In the first quadrant,

$$\sqrt{1+\sin x}=\sqrt\frac{1-\sin^2x}{1-\sin x}=\pm\frac{\sin'x}{\sqrt{1-\sin x}}$$ which you can integrate mentally, giving $\mp2\sqrt{1-\sin x}$.

\since, $$1=\sin^2\left(\frac{x}{2}\right)+\cos^2\left(\frac{x}{2}\right)$$
$$\sin (x)=2\sin\left(\frac{x}{2}\right)\cos\left(\frac{x}{2}\right)$$ Therefore, we can put the above values of $1$ and $\sin (x)$ in the question.

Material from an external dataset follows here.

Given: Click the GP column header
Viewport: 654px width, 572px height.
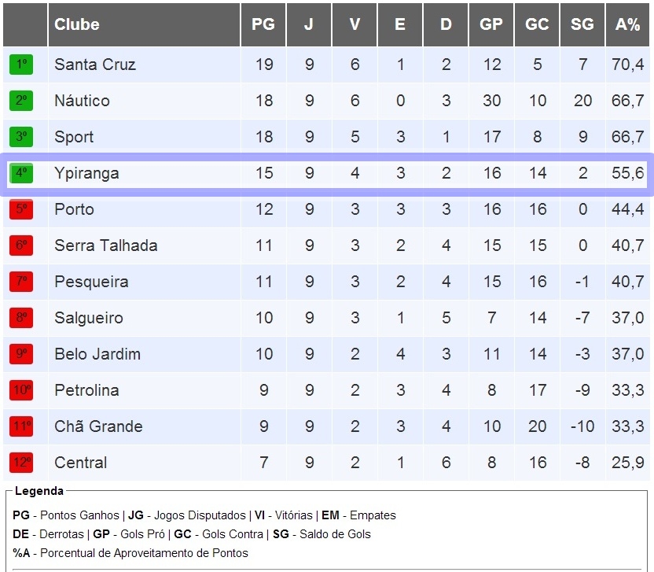Looking at the screenshot, I should point(491,24).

Now, we have. $$\int \sqrt{\sin^2\left(\frac{x}{2}\right)+ \cos^2\left(\frac{x}{2}\right)+2\sin\left(\frac{x}{2}\right) \cos\left(\frac{x}{2}\right)} \,dx$$
And,$$\sin^2\left(\frac{x}{2}\right)+\cos^2\left(\frac{x}{2}\right)+2\sin\left(\frac{x}{2}\right)\cos\left(\frac{x}{2}\right)=\left(\sin\left(\frac{x}{2}\right)+\cos\left(\frac{x}{2}\right)\right)^2$$ By putting the above value, we get
$$\int\sqrt{\left(\sin\left(\frac{x}{2}\right)+ \cos\left(\frac{x}{2}\right)\right)^2}\, dx$$
$$=\int \sin\left(\frac{x}{2}\right)+\cos\left(\frac{x}{2}\right)\,\,dx$$ $$=-2\cos\left(\frac{x}{2}\right)+2\sin\left(\frac{x}{2}\right)+C$$